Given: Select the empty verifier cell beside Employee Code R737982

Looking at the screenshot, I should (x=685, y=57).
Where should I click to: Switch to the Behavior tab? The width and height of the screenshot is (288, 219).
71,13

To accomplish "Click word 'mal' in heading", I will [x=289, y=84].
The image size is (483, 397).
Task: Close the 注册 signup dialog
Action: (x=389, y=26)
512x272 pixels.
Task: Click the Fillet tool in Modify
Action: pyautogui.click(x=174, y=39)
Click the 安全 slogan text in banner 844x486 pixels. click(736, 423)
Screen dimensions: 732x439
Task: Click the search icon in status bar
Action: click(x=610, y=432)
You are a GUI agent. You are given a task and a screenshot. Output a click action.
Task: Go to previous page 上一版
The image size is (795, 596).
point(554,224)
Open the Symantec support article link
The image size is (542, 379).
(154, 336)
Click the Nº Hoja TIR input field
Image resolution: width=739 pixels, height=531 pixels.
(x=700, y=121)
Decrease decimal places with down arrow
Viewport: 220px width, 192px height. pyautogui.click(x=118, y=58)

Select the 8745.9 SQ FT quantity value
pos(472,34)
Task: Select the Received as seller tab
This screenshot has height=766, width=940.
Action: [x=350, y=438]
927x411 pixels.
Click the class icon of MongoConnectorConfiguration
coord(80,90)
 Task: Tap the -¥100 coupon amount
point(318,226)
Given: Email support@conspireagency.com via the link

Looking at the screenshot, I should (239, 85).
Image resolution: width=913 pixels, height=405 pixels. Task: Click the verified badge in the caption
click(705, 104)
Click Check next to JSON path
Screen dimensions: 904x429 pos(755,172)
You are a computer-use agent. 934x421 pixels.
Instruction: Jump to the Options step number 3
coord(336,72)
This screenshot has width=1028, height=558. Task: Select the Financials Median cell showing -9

□ □ □

* [WHAT TO PRODUCE]: Reproduce the data in full, precisely as given.

* [EXERCISE SOLUTION]:
Given: Select the empty verifier cell beside Employee Code R737982

Looking at the screenshot, I should (x=685, y=57).
Where should I click to: Switch to the Behavior tab? The width and height of the screenshot is (288, 219).
71,13

To accomplish "Click word 'mal' in heading", I will [x=289, y=84].
The image size is (483, 397).
Task: Close the 注册 signup dialog
Action: (x=389, y=26)
512x272 pixels.
Task: Click the Fillet tool in Modify
Action: pyautogui.click(x=174, y=39)
Click the 安全 slogan text in banner 844x486 pixels. click(736, 423)
Screen dimensions: 732x439
Task: Click the search icon in status bar
Action: click(x=610, y=432)
You are a GUI agent. You are given a task and a screenshot. Output a click action.
Task: Go to previous page 上一版
The image size is (795, 596).
point(554,224)
Open the Symantec support article link
The image size is (542, 379).
(154, 336)
Click the Nº Hoja TIR input field
Image resolution: width=739 pixels, height=531 pixels.
(x=700, y=121)
Decrease decimal places with down arrow
Viewport: 220px width, 192px height. pyautogui.click(x=118, y=58)

Select the 8745.9 SQ FT quantity value
pos(472,34)
Task: Select the Received as seller tab
This screenshot has height=766, width=940.
Action: [x=350, y=438]
927x411 pixels.
Click the class icon of MongoConnectorConfiguration
coord(80,90)
 Task: Tap the -¥100 coupon amount
point(318,226)
Given: Email support@conspireagency.com via the link

Looking at the screenshot, I should (239, 85).
Image resolution: width=913 pixels, height=405 pixels. Task: Click the verified badge in the caption
click(705, 104)
Click Check next to JSON path
Screen dimensions: 904x429 pos(755,172)
You are a computer-use agent. 934x421 pixels.
Instruction: Jump to the Options step number 3
coord(336,72)
This screenshot has width=1028, height=558. Task: Select the Financials Median cell showing -9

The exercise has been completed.